Pictures stay out of the copy. Retype exactly, and only, the lines from the one containing "The height and width of the screenshot is (407, 754)." through the end of the listing below.
[SOURCE MATERIAL Boundary: Start]
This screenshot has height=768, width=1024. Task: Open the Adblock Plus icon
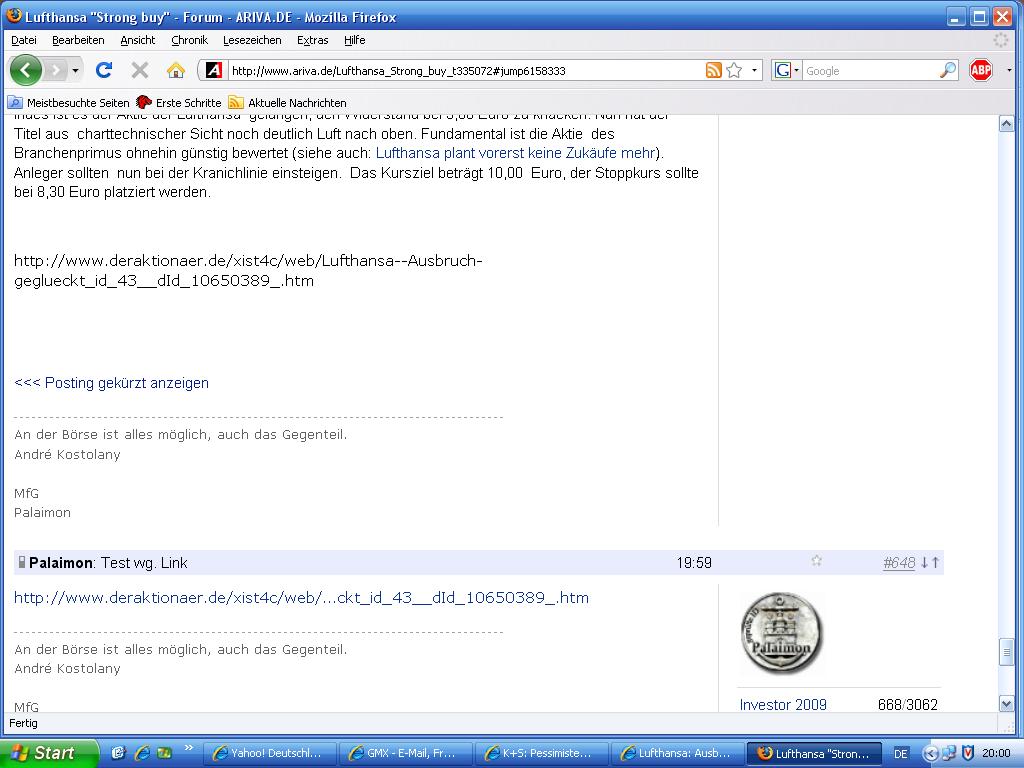[981, 70]
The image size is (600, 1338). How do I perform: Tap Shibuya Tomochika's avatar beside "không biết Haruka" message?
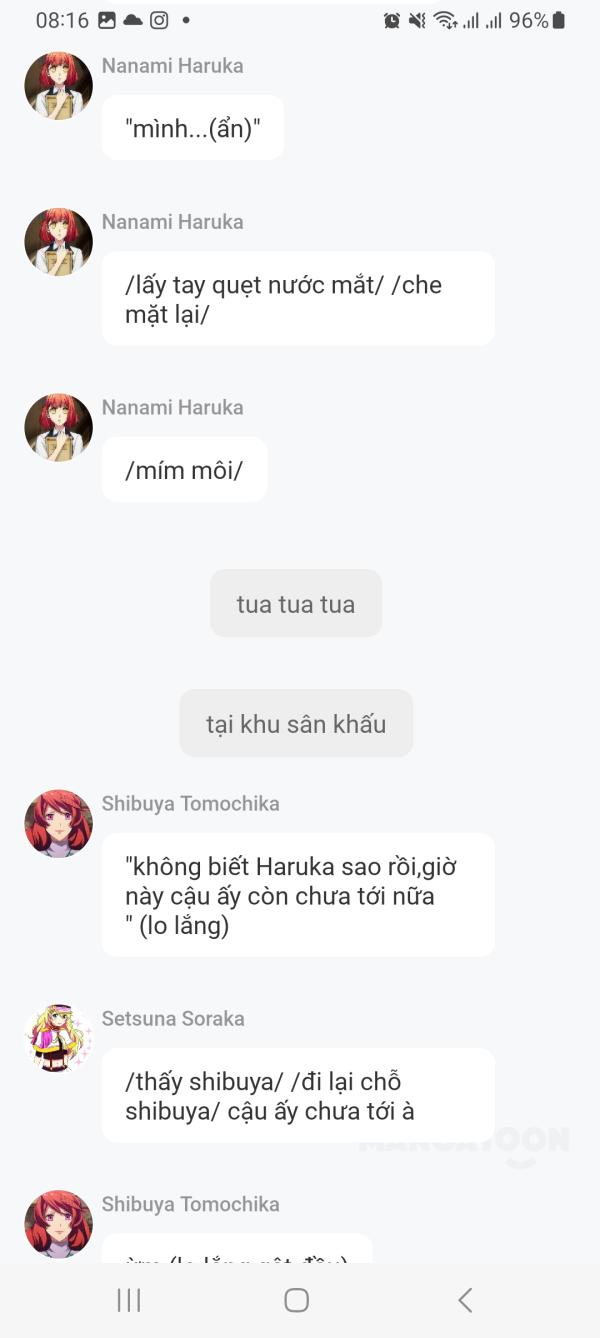click(58, 824)
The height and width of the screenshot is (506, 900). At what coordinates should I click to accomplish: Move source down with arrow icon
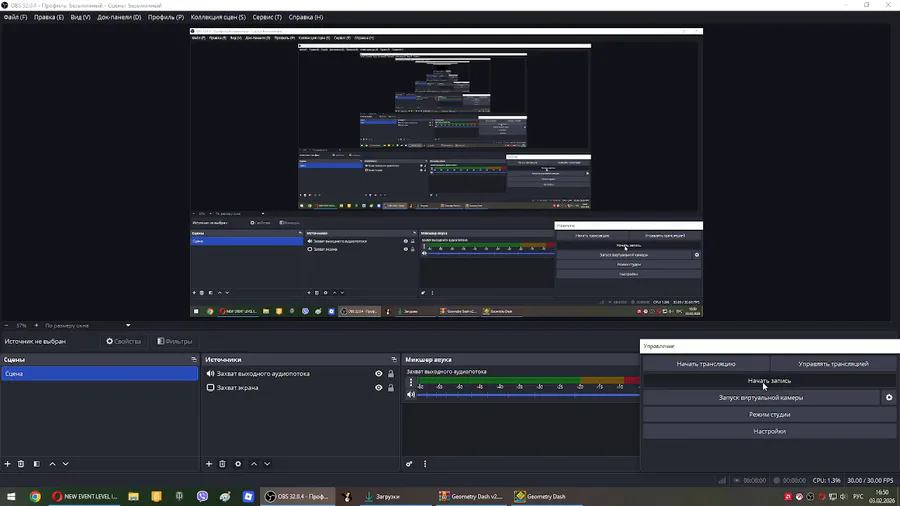pos(267,464)
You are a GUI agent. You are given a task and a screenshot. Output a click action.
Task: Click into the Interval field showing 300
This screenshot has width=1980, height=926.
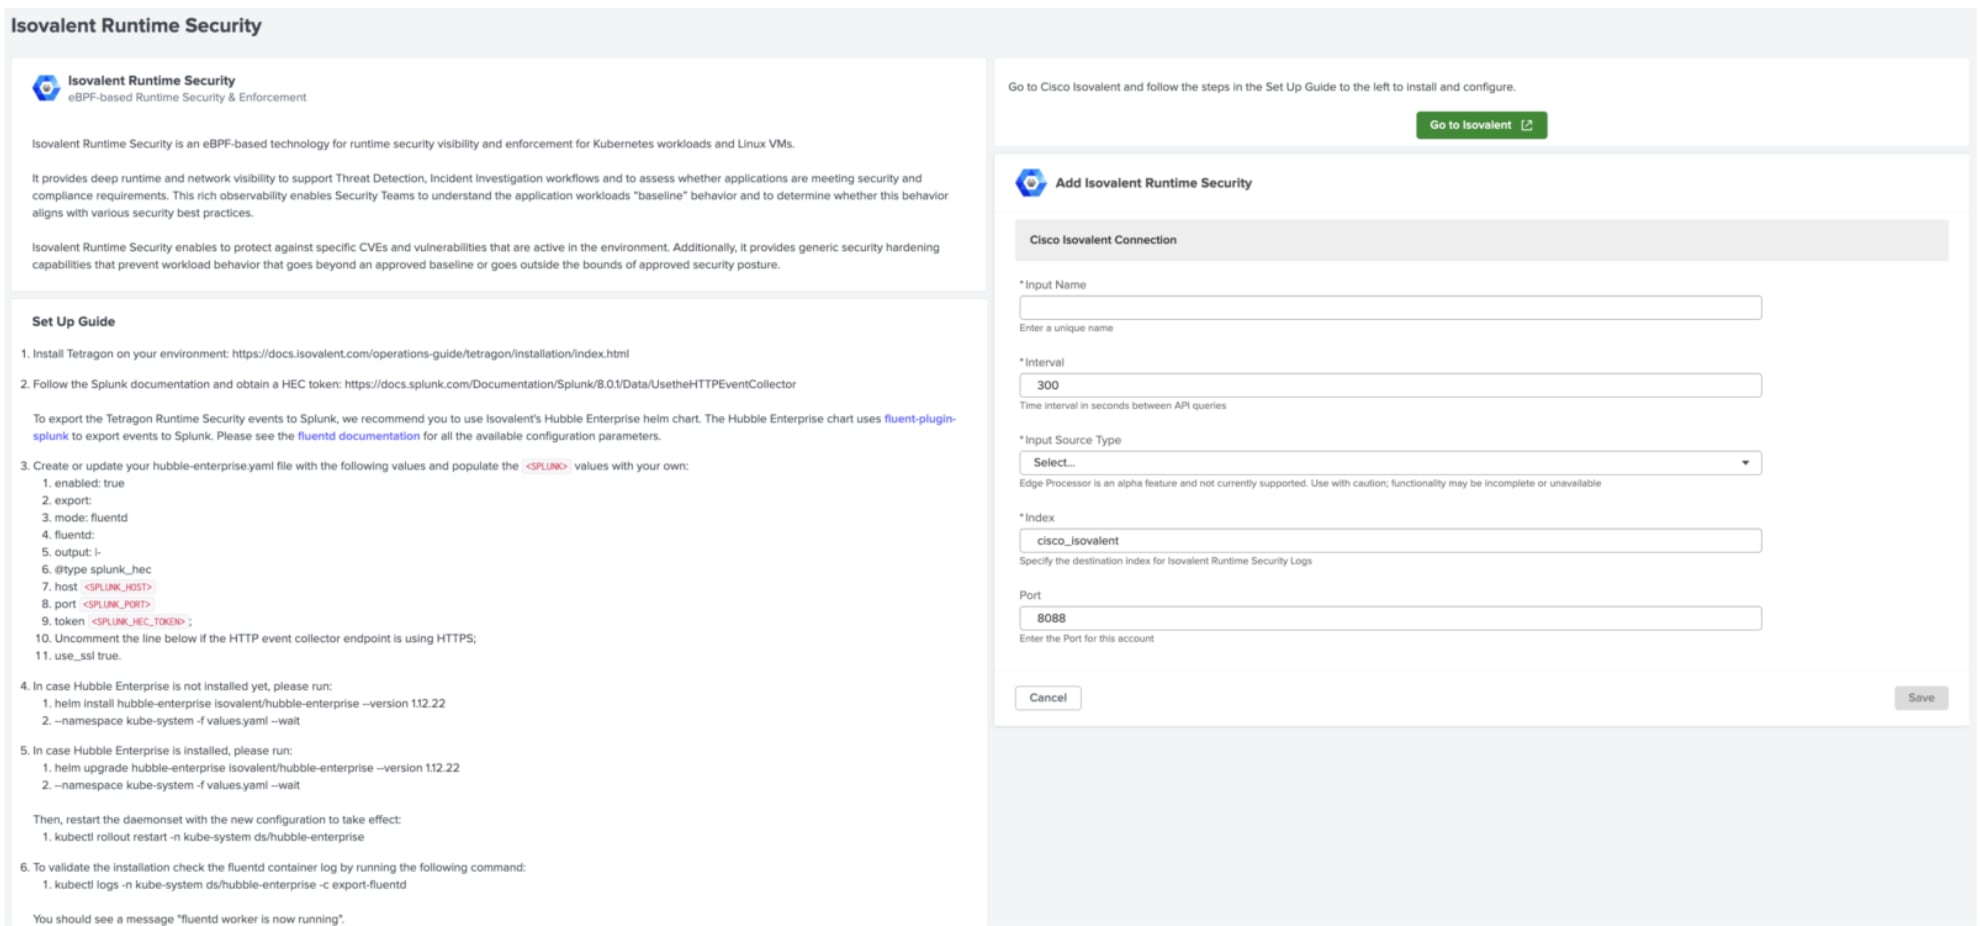tap(1389, 385)
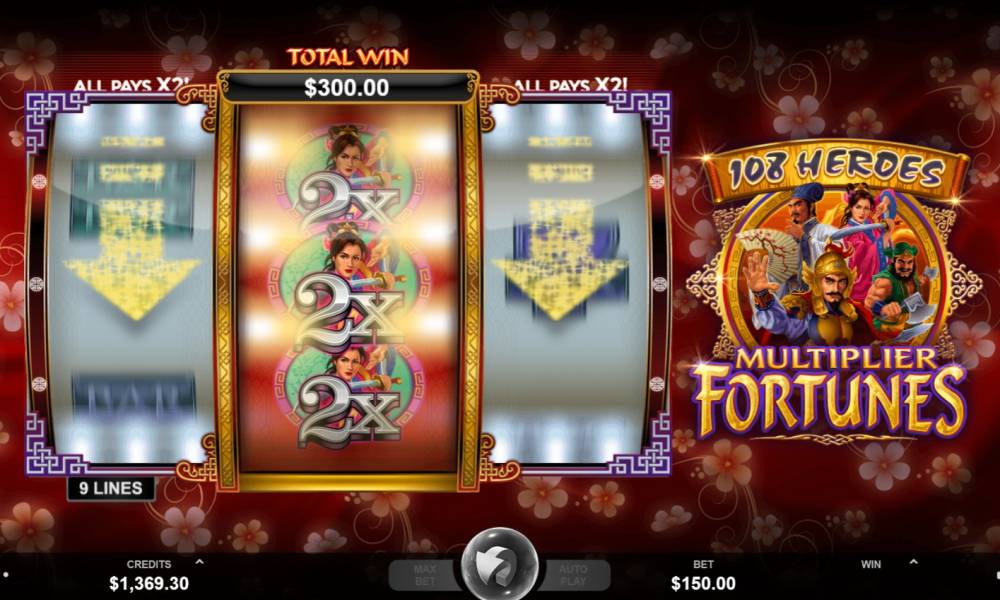Click the Total Win heading
The image size is (1000, 600).
click(x=348, y=57)
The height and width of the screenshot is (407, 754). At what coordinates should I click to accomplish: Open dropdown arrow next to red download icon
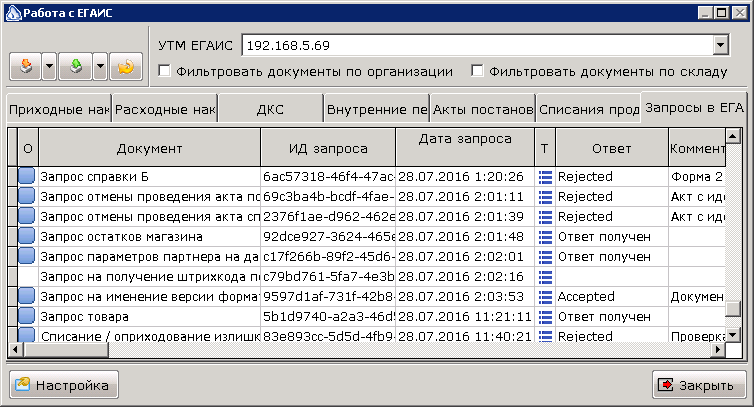coord(49,66)
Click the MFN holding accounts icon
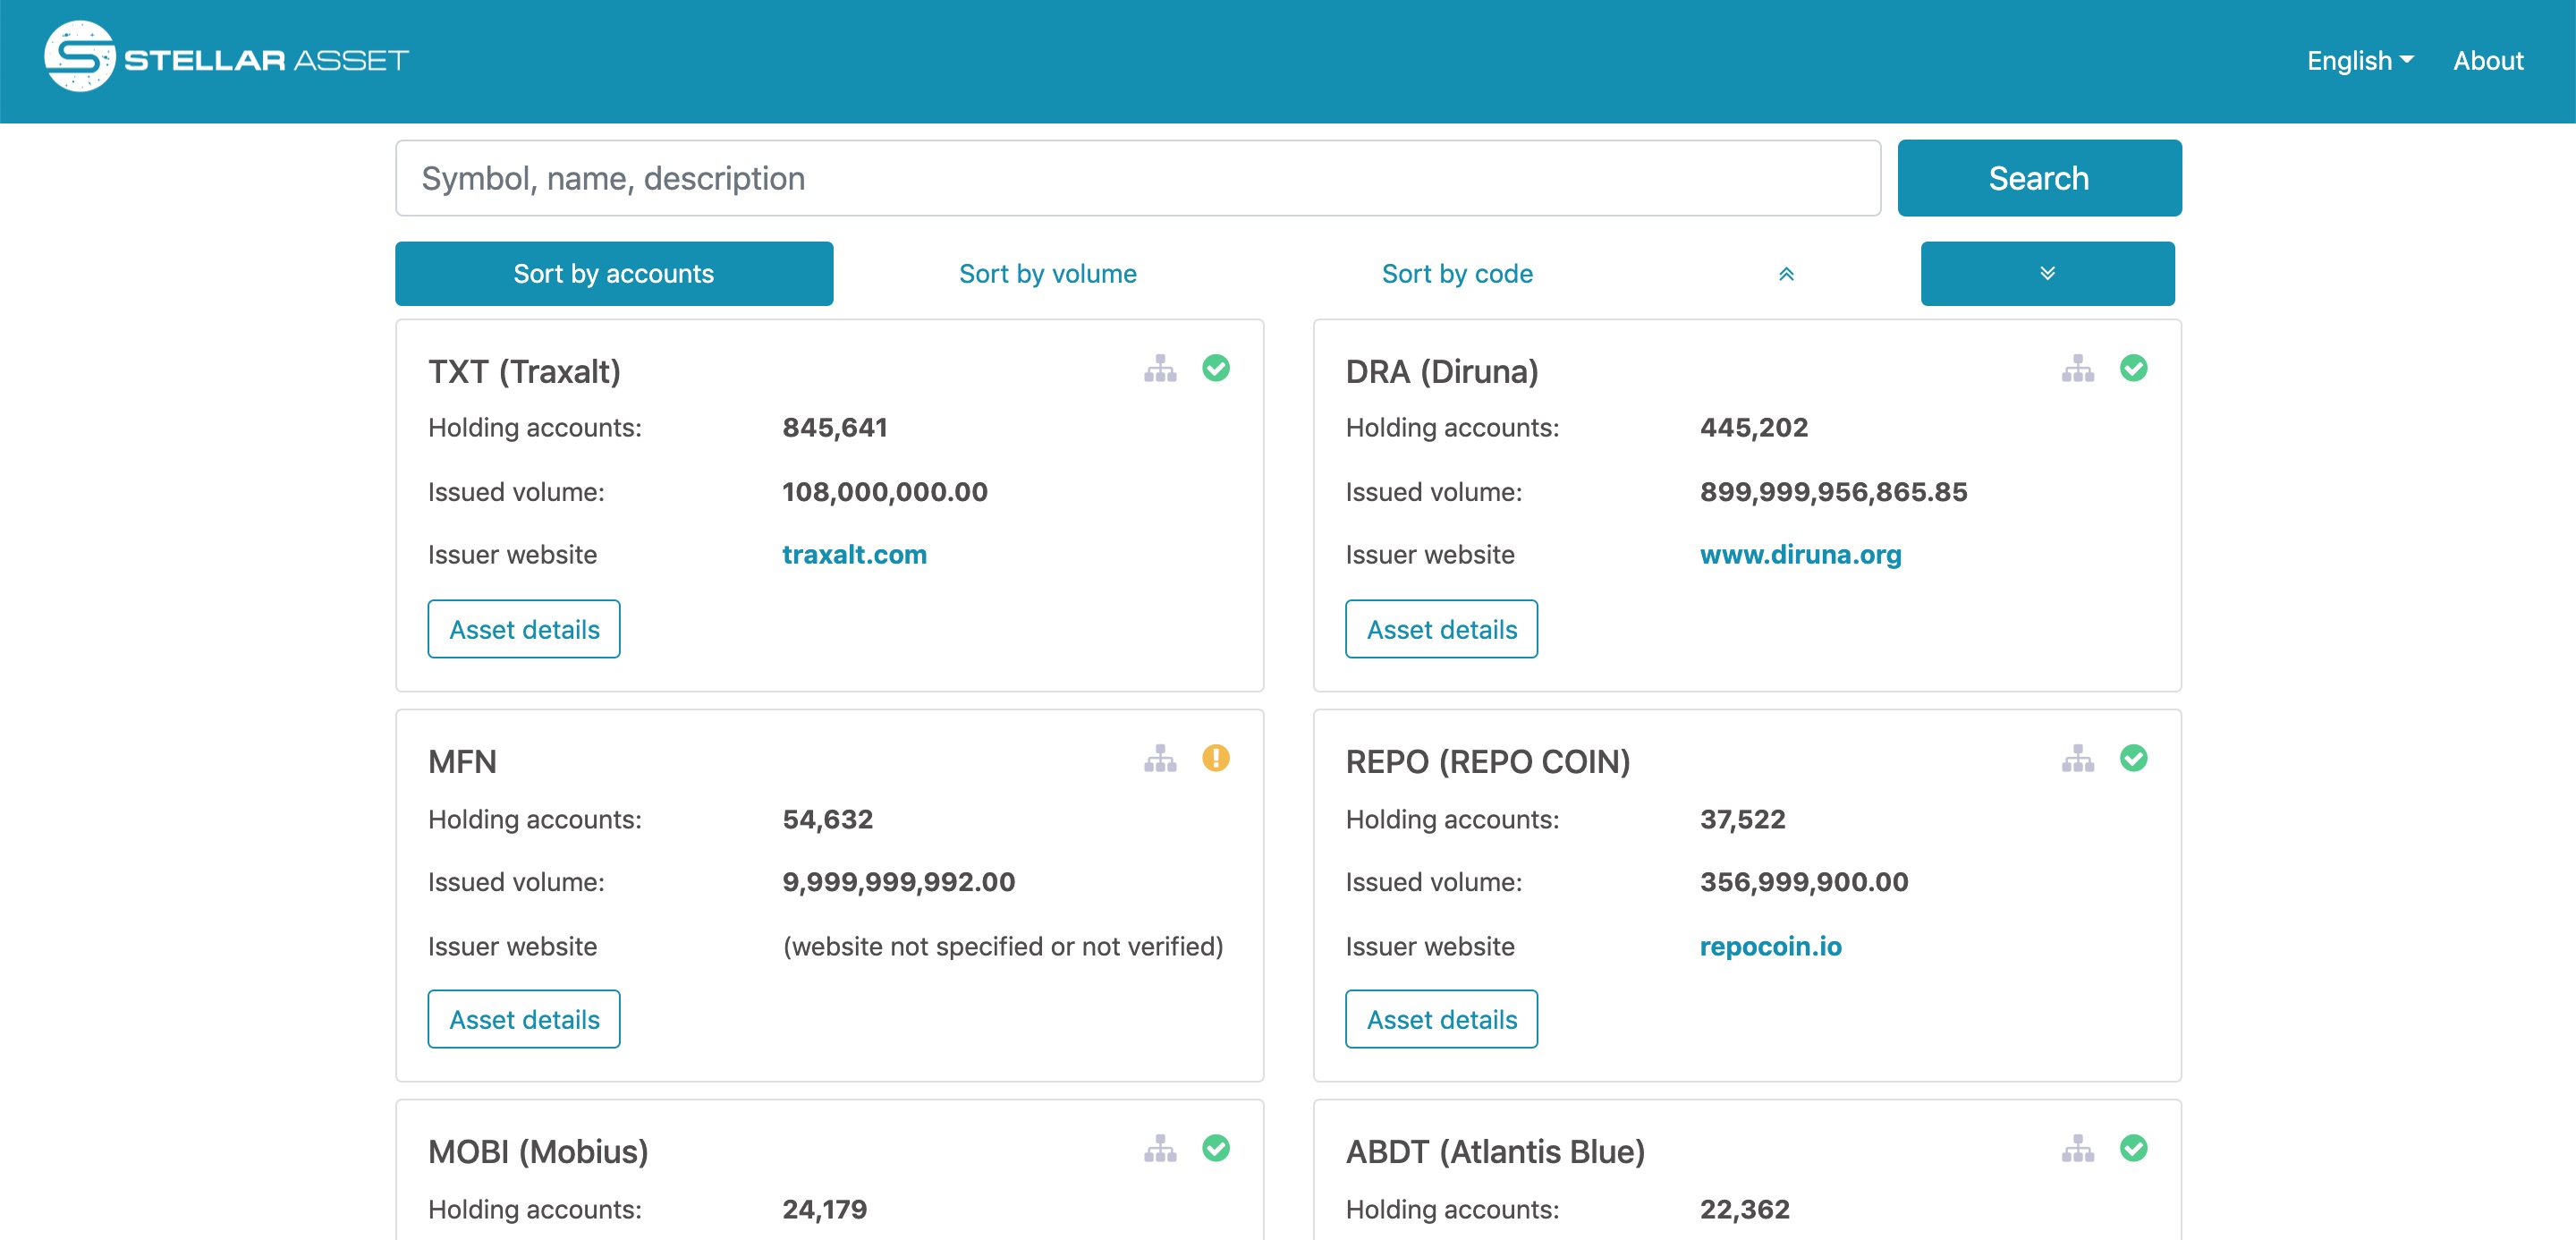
[SOURCE MATERIAL Boundary: End]
▶ COMPLETED EXERCISE
The height and width of the screenshot is (407, 754). At what coordinates should I click to accomplish: Open dropdown arrow next to red download icon
coord(49,66)
Click the MFN holding accounts icon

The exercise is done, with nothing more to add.